Figure 1.

Expression of HDAC7-ΔP alters T-cell development. (A) Locations of S-A mutations in HDAC7-ΔP and the resultant alteration of HDAC7 function. (B) Representative scatter plots showing change in thymic CD4 and CD8 expression profiles in WT control (left) and HDAC7-ΔP TG (right) mice. (C) Effect of HDAC7-ΔP on expression of CD3ε, TCRβ, CD5, CD69, and CD24 in DP, CD4 SP, and CD8 SP thymocytes, gated as shown in Supplementary Figure S1C. Bars show percent ±s.d. for five control/HDAC7-ΔP TG littermate pairs. *P=6 × 10⁻⁵−0.014, two-tailed paired T-test. (D) Percent relative to WT littermate controls of cells present at the indicated developmental stages in HDAC7-ΔP TG mice. Data are from six control/HDAC7-ΔP TG littermate pairs±s.e.m. *P=0.0057−0.039, two-tailed paired T-test. (E) Log₂ ratio of WT/ HDAC7-ΔP cells present at indicated stages in radiation chimeras reconstituted with equal amounts of wild-type control and HDAC7-ΔP bone marrow.
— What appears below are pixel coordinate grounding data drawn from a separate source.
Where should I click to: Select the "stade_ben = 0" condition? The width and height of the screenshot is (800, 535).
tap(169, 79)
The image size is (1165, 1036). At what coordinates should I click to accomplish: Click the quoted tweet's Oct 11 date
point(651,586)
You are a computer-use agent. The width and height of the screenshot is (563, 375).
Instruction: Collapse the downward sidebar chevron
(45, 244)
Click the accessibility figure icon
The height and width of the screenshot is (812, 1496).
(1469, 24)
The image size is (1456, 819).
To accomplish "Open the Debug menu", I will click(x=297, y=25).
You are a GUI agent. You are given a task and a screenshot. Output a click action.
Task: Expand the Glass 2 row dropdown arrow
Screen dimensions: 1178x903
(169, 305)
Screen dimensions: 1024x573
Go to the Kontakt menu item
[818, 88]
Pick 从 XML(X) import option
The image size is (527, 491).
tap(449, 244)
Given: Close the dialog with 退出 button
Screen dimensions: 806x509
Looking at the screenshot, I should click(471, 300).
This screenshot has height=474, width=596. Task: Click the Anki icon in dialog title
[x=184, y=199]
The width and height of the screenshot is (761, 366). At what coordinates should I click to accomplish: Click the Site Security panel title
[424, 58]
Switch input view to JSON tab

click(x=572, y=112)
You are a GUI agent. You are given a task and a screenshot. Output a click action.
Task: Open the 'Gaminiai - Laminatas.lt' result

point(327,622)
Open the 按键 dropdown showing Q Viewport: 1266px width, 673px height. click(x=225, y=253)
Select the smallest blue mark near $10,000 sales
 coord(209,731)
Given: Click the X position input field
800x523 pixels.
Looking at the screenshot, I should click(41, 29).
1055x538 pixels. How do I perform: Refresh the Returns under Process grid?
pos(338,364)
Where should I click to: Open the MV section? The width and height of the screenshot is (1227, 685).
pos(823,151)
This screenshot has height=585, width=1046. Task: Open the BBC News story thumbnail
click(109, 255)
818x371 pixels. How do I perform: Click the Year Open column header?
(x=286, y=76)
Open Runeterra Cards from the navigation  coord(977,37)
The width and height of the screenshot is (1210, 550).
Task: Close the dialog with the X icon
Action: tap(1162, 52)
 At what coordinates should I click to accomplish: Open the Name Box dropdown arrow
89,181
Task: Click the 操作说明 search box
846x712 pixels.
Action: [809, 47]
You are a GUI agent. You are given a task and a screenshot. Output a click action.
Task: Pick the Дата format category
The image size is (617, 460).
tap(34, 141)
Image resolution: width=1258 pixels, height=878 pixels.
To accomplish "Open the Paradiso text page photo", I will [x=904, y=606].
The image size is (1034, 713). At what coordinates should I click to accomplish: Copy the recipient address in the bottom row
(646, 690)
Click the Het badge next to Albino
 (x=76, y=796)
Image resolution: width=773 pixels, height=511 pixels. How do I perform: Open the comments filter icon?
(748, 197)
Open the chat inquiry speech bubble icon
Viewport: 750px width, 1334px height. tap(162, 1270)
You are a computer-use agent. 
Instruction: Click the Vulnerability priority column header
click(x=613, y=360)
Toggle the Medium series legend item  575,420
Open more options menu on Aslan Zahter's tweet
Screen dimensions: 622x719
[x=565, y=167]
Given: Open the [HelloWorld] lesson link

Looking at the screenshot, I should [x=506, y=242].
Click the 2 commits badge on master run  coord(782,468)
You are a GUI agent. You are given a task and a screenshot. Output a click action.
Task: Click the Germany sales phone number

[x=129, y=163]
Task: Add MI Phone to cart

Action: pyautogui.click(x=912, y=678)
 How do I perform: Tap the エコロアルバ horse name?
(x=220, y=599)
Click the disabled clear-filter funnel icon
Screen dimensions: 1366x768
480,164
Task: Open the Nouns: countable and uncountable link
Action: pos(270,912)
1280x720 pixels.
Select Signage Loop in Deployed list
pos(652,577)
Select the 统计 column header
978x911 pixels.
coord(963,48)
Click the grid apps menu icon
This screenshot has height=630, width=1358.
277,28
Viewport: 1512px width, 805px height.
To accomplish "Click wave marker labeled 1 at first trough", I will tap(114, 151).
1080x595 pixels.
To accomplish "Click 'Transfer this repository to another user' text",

Data are from eight animals engrafted with WT and transgenic bone marrow at a 1:1 ratio, ±s.e.m. *P=2.7 × 10⁻⁹−0.026 versus WT cells, two-tailed T-test; **P=0.001−0.04 versus previous stage, two-tailed paired t-test. (D, E) CLP, common lymphoid progenitor; DN1-DN4, double-negative 1–4 thymocytes; ISP, immature single-positive; DP, CD4/CD8 double-positive; SP4, 8, CD4, 8 single-positive; Spl4, 8, spleen CD4, CD8 T cells.